→ WHAT THE TASK ASKS
From the line containing "Gift Cards (88, 2464)" down to the last line of the records below, give every line again without any change.
◆ ◆ ◆ ◆ ◆ ◆ ◆
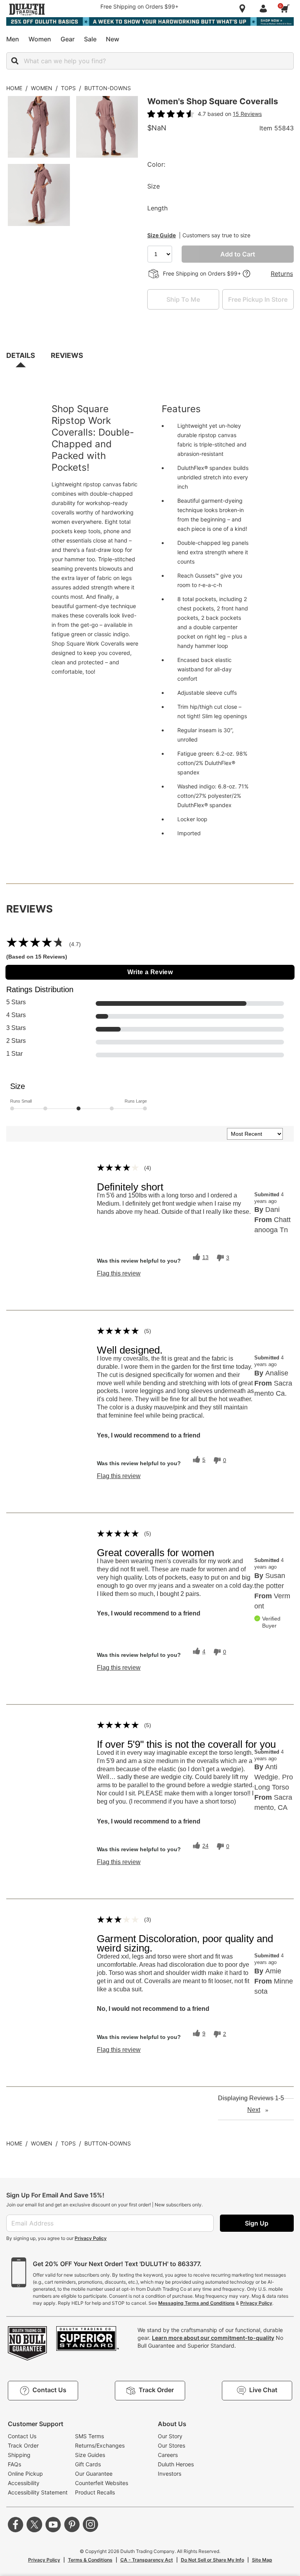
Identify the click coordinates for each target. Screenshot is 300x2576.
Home (14, 88)
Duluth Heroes (176, 2464)
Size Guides (90, 2454)
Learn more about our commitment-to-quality (213, 2337)
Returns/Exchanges (100, 2445)
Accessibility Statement (38, 2492)
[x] (34, 2524)
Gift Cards (88, 2464)
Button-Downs (107, 88)
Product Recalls (95, 2492)
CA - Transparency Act (146, 2560)
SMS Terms (89, 2436)
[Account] (265, 8)
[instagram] (90, 2524)
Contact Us (22, 2436)
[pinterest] (72, 2524)
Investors (169, 2473)
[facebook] (15, 2524)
◆ ◆ ◆ ◆ ◆ ◆ ◆
→ EXPECTED ANSWER
Gift Cards (88, 2464)
Button-Downs (107, 88)
Product Recalls (95, 2492)
CA - Transparency Act (146, 2560)
SMS Terms (89, 2436)
[Account] (265, 8)
[instagram] (90, 2524)
Contact Us (22, 2436)
[pinterest] (72, 2524)
Investors (169, 2473)
[facebook] (15, 2524)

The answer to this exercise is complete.